Solution processing of air-stable molecular semiconducting iodosalts, Cs2SnI6−xBrx, for potential solar cell applications

Abstract

Organic–inorganic hybrid lead-based perovskite solar cells have already achieved high performance efficiency (∼20%). A major challenge with these cells, however, is their stability and environmental safety concerns due to the presence of lead. This article reports an effort to develop a new class of tin-based and air-stable molecular semiconducting iodosalts, for potential solar cell applications. The compounds are Cs₂SnI_6−xBr_x for a range of x that provides the desired bandgaps from ∼1.3 eV to ∼2.9 eV with x < 3 being suitable for solar cell design.
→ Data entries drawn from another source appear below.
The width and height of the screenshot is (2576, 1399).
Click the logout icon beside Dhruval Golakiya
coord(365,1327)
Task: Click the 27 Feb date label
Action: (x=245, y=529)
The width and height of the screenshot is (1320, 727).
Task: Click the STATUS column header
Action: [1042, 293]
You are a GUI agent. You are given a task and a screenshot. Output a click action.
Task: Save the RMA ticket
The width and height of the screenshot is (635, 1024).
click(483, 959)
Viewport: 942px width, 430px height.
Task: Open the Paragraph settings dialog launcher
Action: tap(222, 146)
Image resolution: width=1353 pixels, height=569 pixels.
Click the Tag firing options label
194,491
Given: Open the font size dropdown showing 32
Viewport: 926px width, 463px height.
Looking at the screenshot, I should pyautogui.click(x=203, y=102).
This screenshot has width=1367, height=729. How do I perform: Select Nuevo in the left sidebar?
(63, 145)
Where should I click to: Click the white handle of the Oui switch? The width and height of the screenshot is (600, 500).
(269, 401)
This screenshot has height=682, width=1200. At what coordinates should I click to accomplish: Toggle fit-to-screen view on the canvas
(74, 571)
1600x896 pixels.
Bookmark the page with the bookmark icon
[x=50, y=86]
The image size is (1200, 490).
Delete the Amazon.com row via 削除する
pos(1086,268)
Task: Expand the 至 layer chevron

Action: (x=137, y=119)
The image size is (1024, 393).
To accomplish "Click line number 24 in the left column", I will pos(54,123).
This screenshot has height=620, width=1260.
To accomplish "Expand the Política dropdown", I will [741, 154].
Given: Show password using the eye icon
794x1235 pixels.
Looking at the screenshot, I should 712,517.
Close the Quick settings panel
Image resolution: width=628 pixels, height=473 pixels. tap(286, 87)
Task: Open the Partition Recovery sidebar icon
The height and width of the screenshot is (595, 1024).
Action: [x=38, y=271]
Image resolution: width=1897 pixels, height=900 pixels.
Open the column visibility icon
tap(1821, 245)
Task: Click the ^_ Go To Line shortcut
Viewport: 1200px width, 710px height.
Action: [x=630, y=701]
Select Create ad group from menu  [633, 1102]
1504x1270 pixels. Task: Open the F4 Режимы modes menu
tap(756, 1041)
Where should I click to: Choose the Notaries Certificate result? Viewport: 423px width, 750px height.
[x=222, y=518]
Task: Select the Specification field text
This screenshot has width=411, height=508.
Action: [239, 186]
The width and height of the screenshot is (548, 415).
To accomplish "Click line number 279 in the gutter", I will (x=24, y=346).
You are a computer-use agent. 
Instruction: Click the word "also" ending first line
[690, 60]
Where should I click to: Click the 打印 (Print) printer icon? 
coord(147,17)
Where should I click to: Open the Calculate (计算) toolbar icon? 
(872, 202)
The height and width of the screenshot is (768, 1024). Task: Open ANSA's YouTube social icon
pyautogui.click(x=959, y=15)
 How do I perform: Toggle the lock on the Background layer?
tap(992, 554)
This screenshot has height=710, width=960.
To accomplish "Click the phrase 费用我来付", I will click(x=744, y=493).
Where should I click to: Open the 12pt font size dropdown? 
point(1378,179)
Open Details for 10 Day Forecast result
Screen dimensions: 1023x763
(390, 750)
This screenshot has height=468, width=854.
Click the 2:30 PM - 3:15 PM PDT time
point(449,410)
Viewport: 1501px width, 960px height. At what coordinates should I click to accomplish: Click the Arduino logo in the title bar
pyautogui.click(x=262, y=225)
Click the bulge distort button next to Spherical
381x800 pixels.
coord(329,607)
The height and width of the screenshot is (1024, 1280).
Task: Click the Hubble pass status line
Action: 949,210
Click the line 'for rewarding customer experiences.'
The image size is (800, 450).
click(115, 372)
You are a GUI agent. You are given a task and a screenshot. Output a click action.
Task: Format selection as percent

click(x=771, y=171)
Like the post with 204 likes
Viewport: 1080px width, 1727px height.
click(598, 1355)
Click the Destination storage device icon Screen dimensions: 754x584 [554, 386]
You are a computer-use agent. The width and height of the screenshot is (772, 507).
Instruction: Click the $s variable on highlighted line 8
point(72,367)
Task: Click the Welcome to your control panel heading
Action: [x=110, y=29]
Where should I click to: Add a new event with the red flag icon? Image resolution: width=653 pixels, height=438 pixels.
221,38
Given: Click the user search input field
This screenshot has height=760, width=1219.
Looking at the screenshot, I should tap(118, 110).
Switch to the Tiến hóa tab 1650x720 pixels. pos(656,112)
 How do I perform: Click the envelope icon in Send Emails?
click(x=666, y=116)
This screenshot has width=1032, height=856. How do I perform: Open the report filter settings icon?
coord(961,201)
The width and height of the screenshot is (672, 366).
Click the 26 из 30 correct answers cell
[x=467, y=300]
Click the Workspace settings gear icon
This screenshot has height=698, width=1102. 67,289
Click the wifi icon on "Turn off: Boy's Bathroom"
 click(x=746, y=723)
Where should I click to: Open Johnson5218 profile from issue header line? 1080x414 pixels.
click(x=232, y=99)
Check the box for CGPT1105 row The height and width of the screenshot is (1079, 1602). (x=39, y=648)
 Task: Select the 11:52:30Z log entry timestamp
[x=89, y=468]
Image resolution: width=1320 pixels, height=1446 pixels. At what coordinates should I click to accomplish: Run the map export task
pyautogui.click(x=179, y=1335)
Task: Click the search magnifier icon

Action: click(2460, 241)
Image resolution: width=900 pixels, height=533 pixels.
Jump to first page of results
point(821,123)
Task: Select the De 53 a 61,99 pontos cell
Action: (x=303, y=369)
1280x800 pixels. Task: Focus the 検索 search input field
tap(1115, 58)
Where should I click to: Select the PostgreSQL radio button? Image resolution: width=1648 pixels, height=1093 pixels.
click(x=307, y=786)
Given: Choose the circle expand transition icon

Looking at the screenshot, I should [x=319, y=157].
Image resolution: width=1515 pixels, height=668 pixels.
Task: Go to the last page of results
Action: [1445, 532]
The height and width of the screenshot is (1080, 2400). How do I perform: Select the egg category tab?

The Sn in this compound is in the 4+ oxidation state, and thus it is much more stable with respect to oxidation and more resistant to hydrolysis during processing and device operation. The focus of this article is on the detailed synthesis challenges in the solution processing of these compounds. A two-step solution synthesis method has been developed whereby during Step-1 a well-defined CsI crystalline film was formed for the appropriate chemical reaction with a solution of SnI during Step-2. By careful tuning of each step of the process and with the use of detailed structural, electrical and optical characterization as feedback, a series of Cs₂SnI_6−xBr_x films were produced. The importance of having a stoichiometric compound for optimal performance of the material was revealed during solar cell fabrication. For the purpose of demonstrating a solar cell device assembly, a sandwich-type photochemical cell with an all solid state ionic conductor blended with inorganic materials and succinonitrile was employed for easy processing to obtain stable results. The cells show a conversion efficiency of 2.1% for the case of the x = 2 compound.